# Aim of the exercise
Below are entries. Copy exactly the lines running from the line that holds "For every named" to the line that holds "[Email] (202, 1306)", with both ends included.

# Provided data

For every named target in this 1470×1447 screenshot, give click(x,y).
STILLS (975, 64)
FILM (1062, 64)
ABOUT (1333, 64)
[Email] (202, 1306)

--

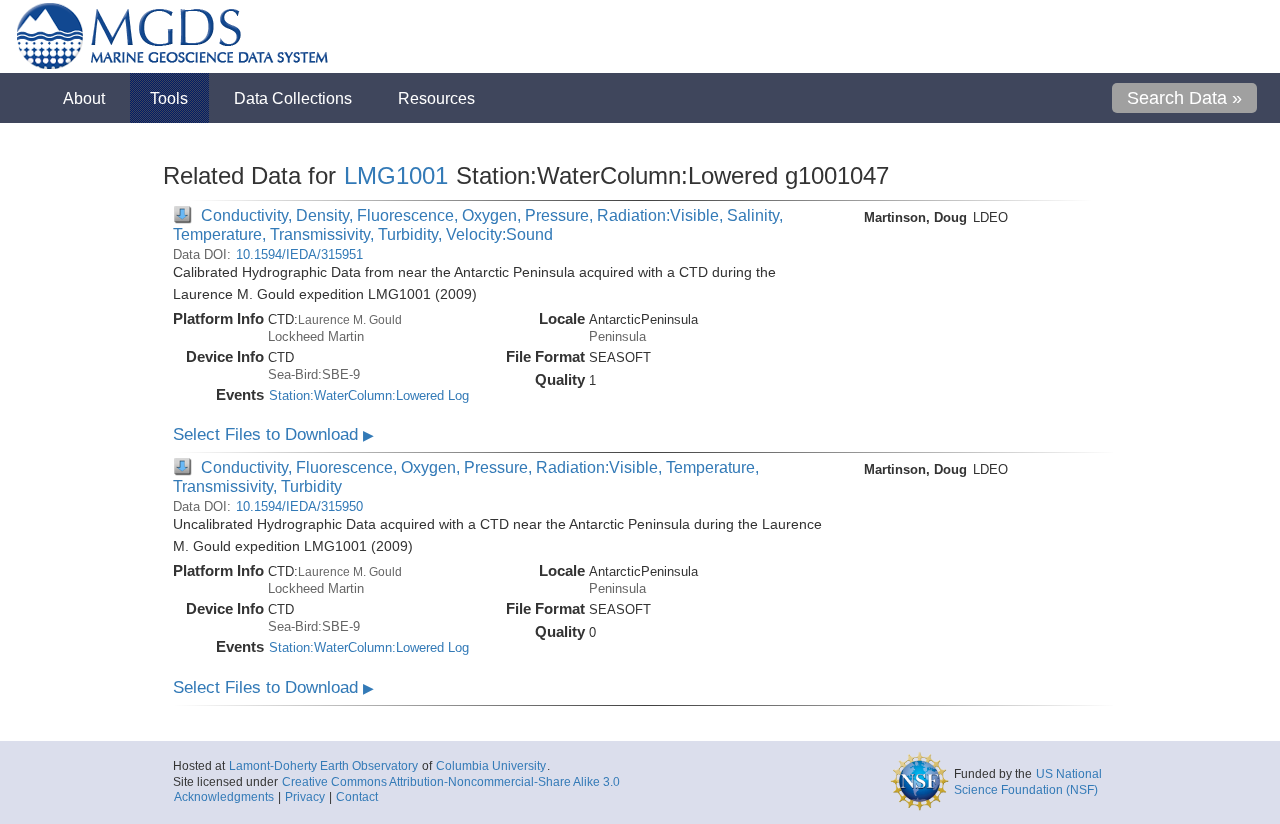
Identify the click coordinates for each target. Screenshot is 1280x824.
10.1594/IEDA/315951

==

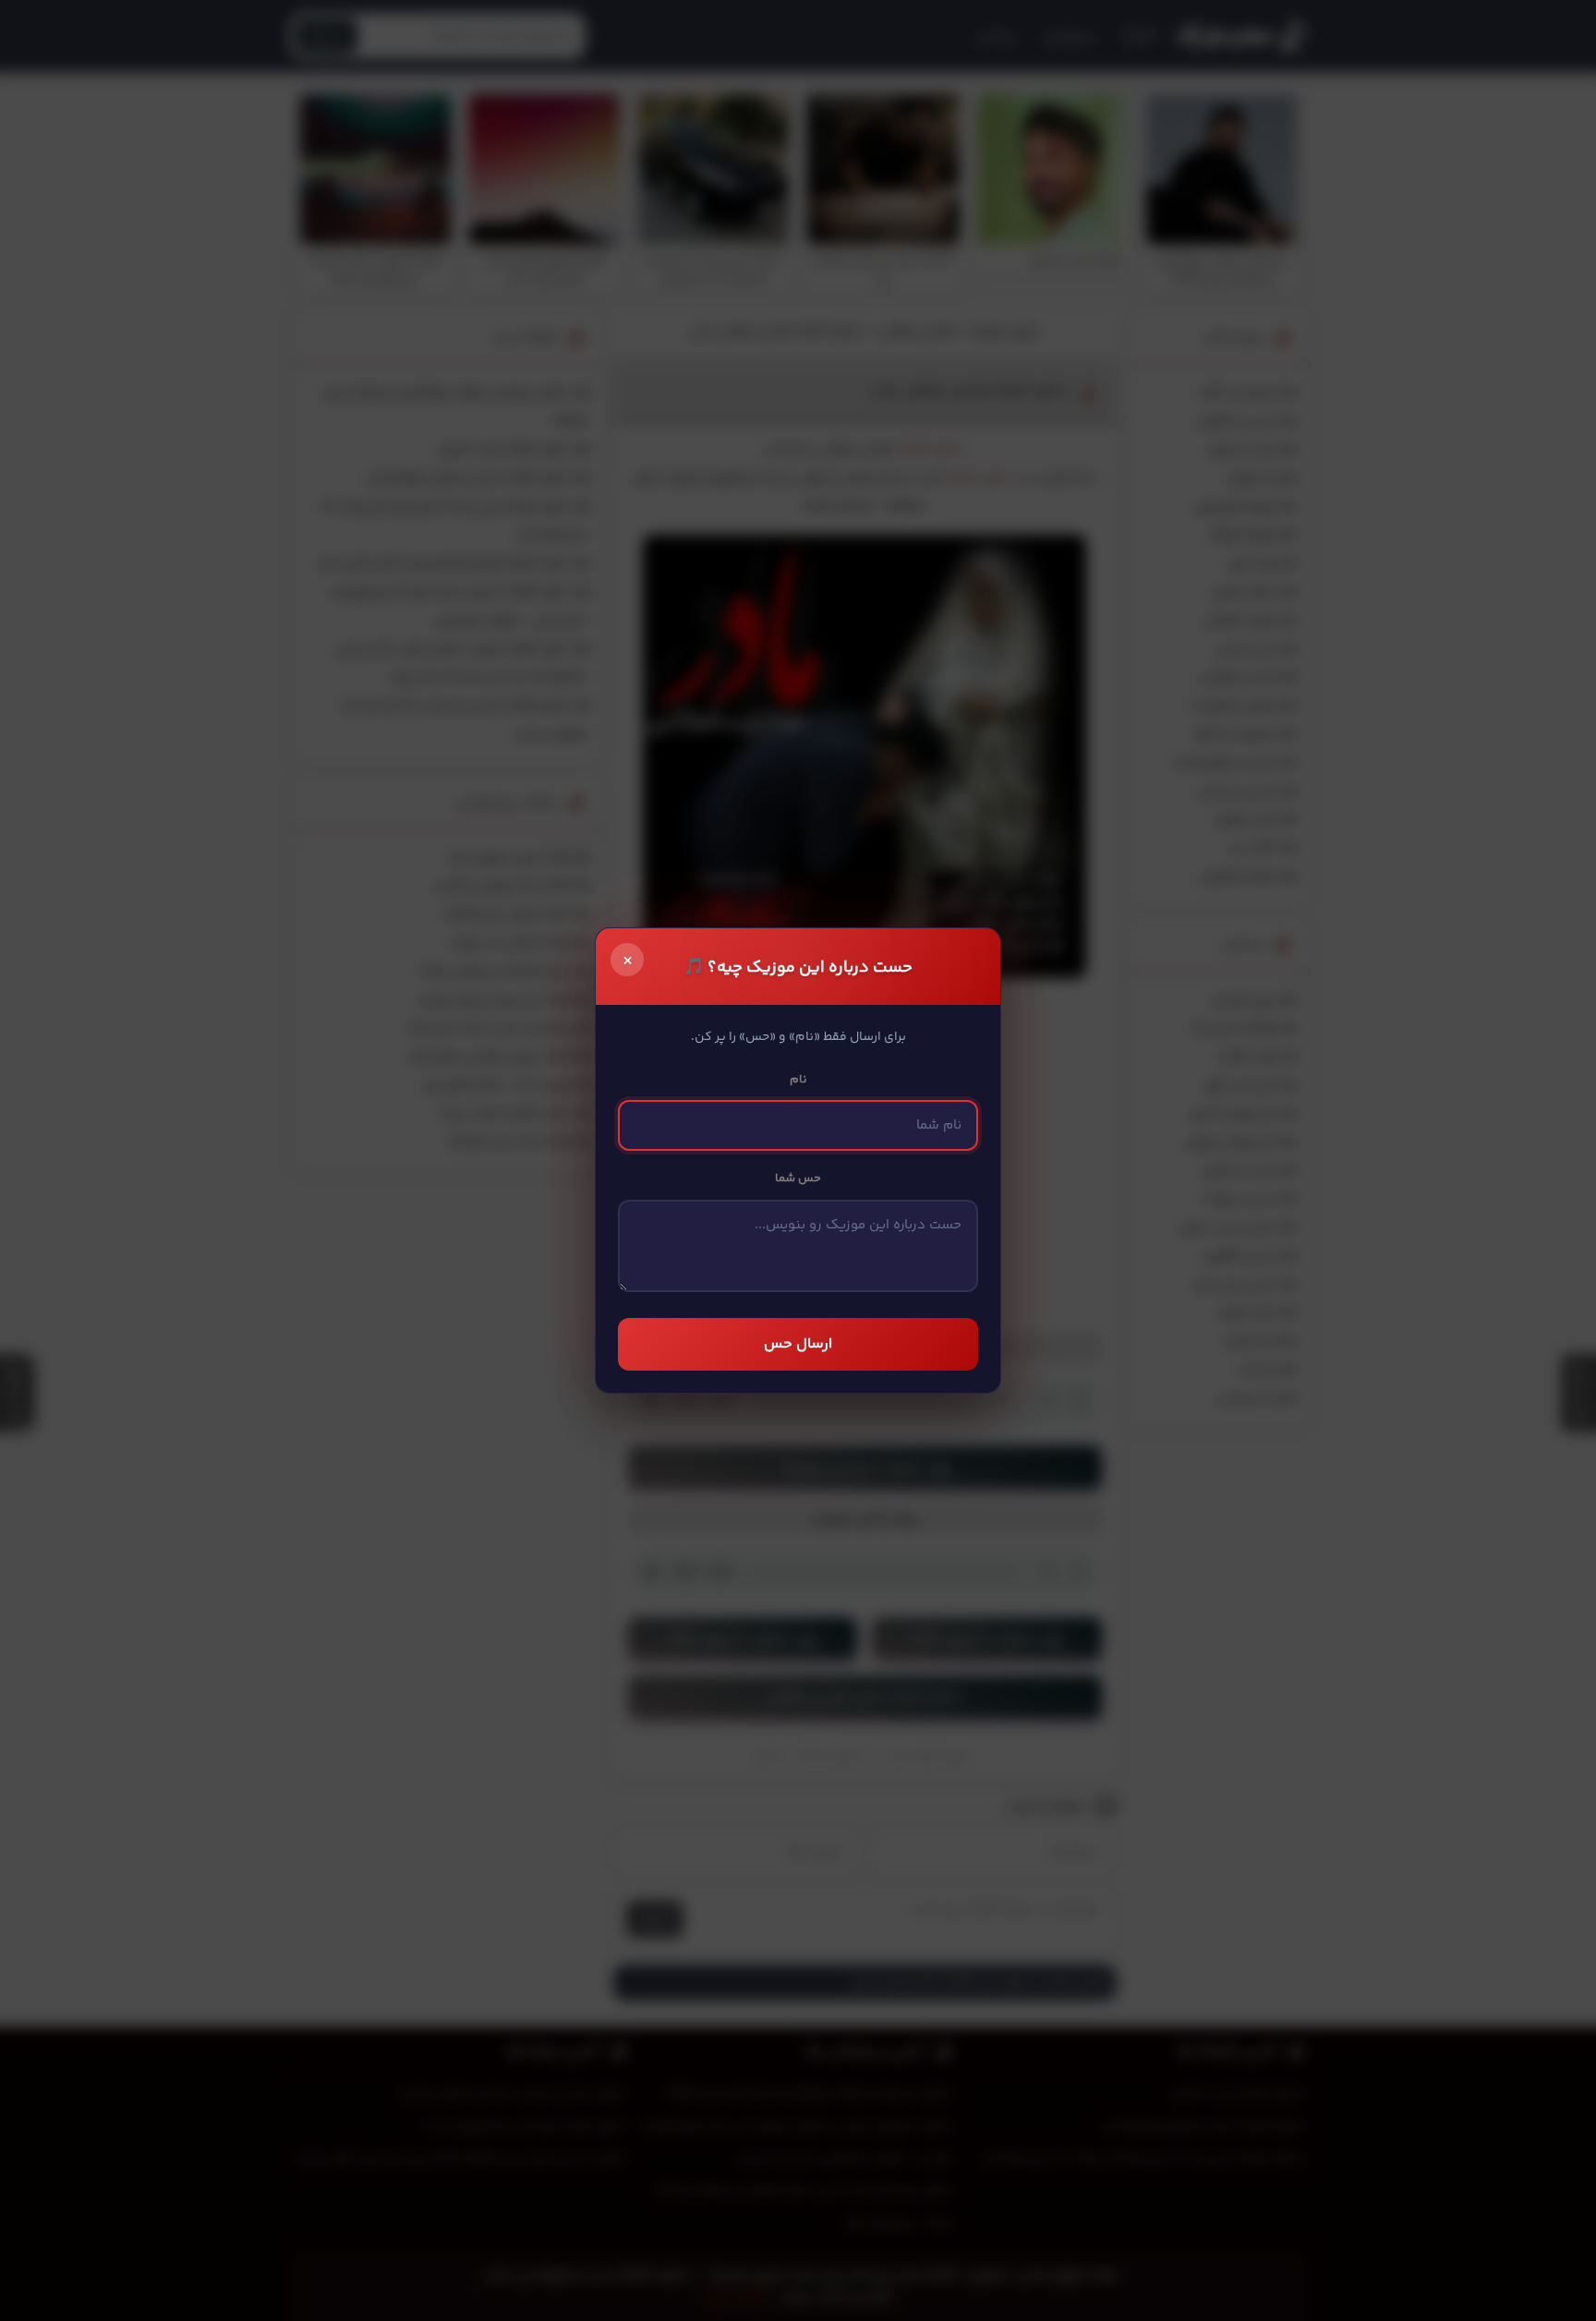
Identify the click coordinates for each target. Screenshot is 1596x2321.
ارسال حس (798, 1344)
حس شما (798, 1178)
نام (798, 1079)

# Task response
For every named target in this 1470×1447 screenshot, give click(x,y).
STILLS (975, 64)
FILM (1062, 64)
ABOUT (1333, 64)
[Email] (202, 1306)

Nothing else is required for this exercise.